## Task objective
Render the part of the items below that opens with the line containing "Click the Speicherzeitgabe label" and closes with the line containing "pyautogui.click(x=16, y=172)", both lines included, as a JSON list of strings with one string per line and no blank lines. Leave the pictures out of the list.

## Data shown
- - - - - - -

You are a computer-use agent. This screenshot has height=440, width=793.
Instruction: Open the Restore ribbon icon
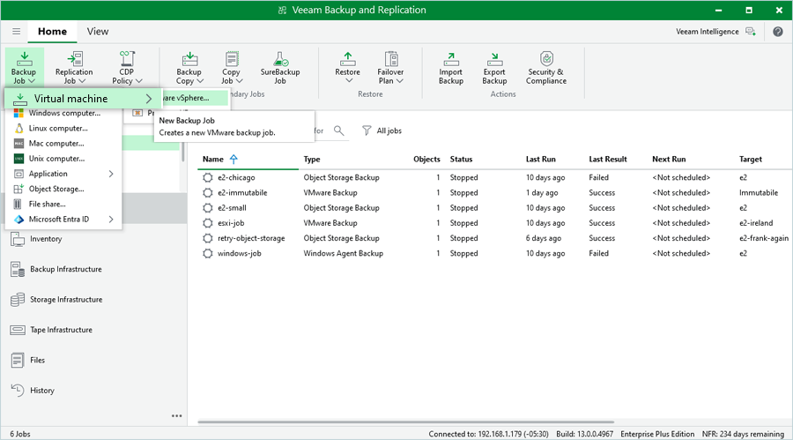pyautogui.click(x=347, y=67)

- - - - - - -

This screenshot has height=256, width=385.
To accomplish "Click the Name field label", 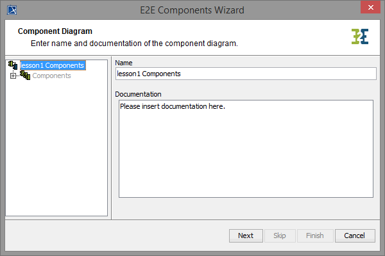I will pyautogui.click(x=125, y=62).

- - - - - - -

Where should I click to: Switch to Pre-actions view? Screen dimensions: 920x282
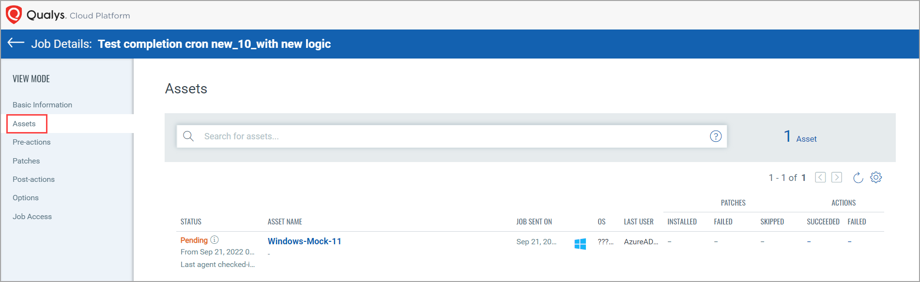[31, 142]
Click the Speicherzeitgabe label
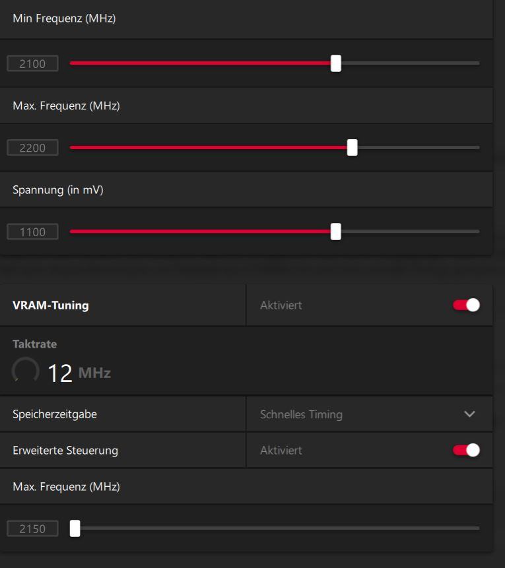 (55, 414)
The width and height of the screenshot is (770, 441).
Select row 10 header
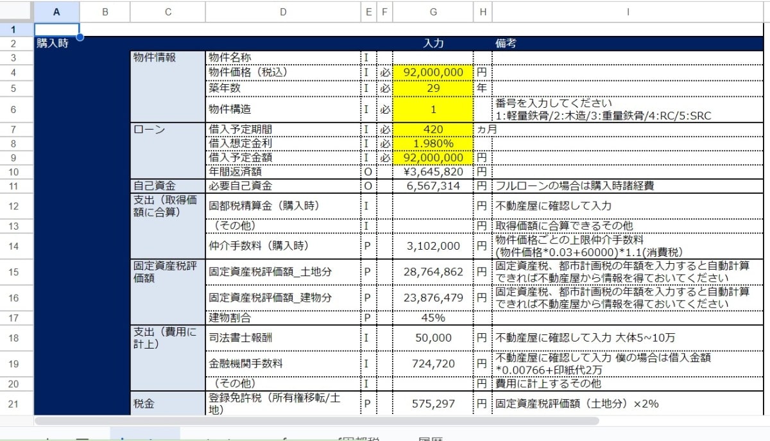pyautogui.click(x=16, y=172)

- - - - - - -

## Task output
[
  "Click the Speicherzeitgabe label",
  " (55, 414)",
  "The width and height of the screenshot is (770, 441).",
  "Select row 10 header",
  "pyautogui.click(x=16, y=172)"
]